### [WHAT IS BEING ASKED]
List each line in the entries below that contains the word "Click". Match case exactly.

:: MATERIAL

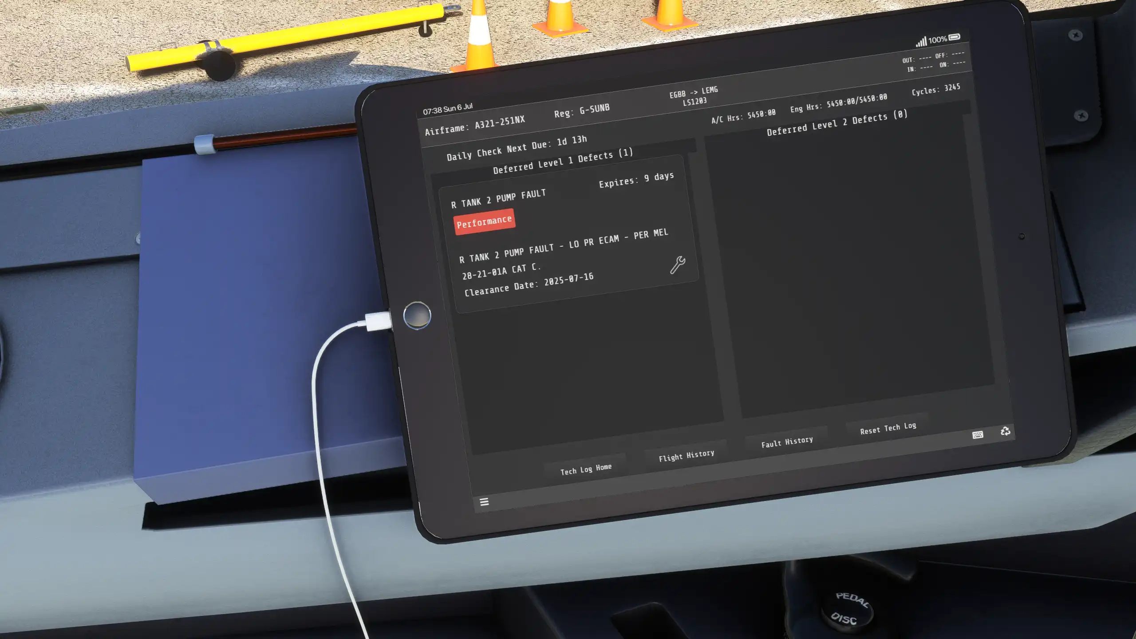The width and height of the screenshot is (1136, 639).
Task: Click Deferred Level 1 Defects header
Action: pos(563,161)
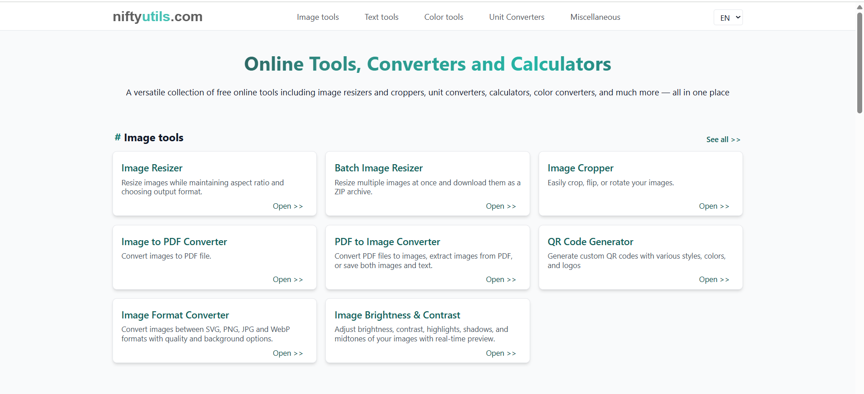Open the Unit Converters menu
The width and height of the screenshot is (864, 394).
(516, 17)
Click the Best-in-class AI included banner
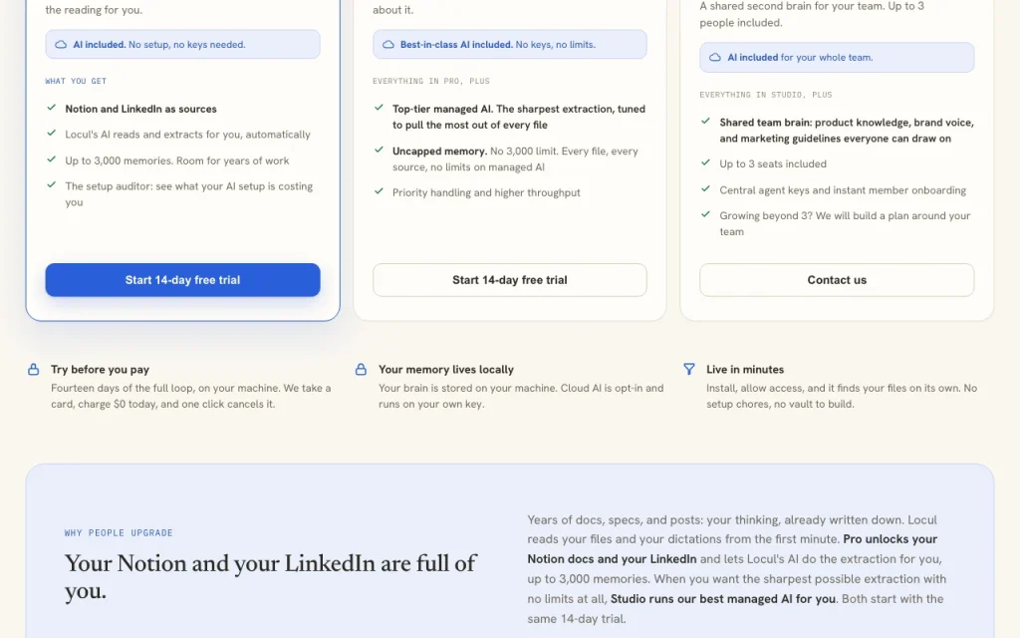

::::

### [RESPONSE BELOW]
Task: Click Deferred Level 1 Defects header
Click the Best-in-class AI included banner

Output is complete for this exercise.